20 mar 2012

Estatuas

Hay quien apura el presente como si de un licor ardiente se tratara. Tal vez su única pretensión sea la de poder revisar con cierta dignidad el pasado que está casi al llegar. También dignos de mención son los que tratan de sublimar ese pacto con ellos mismos para que su juicio no alcance nunca lo debido. Por esos mismos andurriales se hallarán los que cavan la trinchera del olvido, los que depositan su fe en lo poco que han vivido y los que juegan a urgar en sí y no ser nadie.

Sea como fuere, lo cierto es que cada cierto tiempo toca resumir con un deje de impunidad nuestras vivencias. Hasta ese instante, casi se diría que pactamos con las calles y el desprecio una lenta temporada confiados, olvidados de nuestra verdad o dándole la espalda a ese inmenso espejo que tantas veces se quebrara.

Y aun suponiendo que un mal vértigo no asalte sin más la ocasión de hacer balance, lo cierto es que tarde o temprano suele ocurrir algo.

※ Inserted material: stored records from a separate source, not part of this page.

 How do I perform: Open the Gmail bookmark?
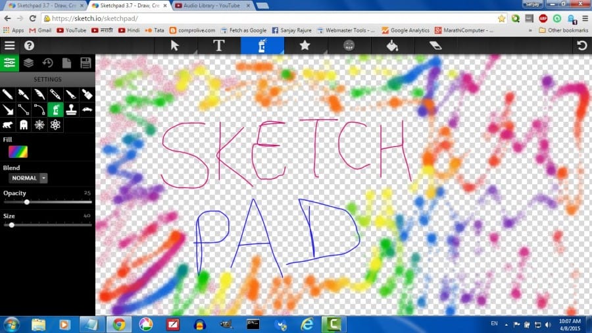40,30
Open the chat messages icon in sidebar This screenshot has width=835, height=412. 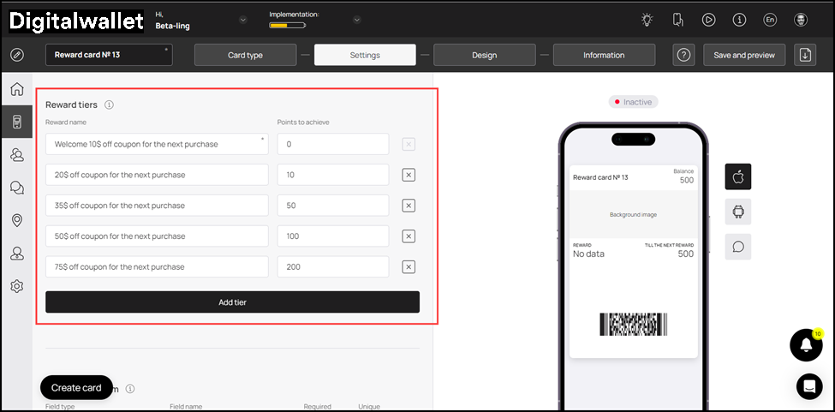click(16, 188)
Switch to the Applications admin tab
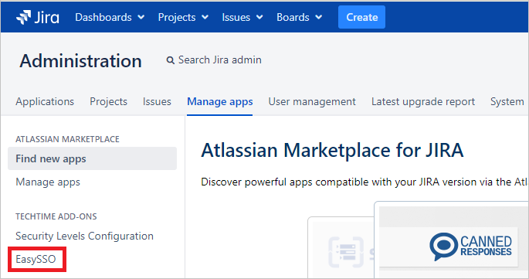 45,102
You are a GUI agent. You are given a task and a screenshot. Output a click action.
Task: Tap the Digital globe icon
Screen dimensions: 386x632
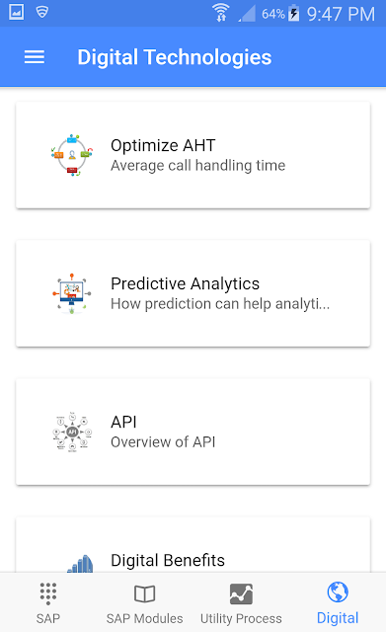point(338,593)
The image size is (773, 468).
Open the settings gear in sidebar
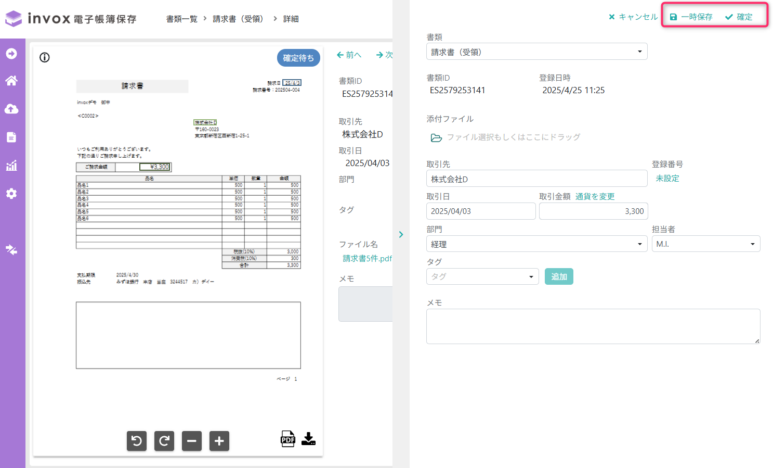tap(11, 194)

Siempre acaba por llegar el día en que nuestra verdadera historia no encaja en lo que somos.

A partir de ahí, parece intervenir en nuestros gestos la necesidad de divisar la señal que nos convenza. De ahí la obstinación por reconocer los restos del naufragio, cualquier cosa con tal de recobrar las fuerzas. 

Poco importa, pues, que queramos cerciorarnos cada cierto tiempo de que, aunque fuera en aquel momento de inconsciencia, nuestro empuje llegó a ser más poderoso que la corriente que anega lentamente nuestros actos. En ese intento por remontar el cauce de las aguas, se agita la sospecha de que tras esa resistencia prevalece la misma intensidad que nos consuela.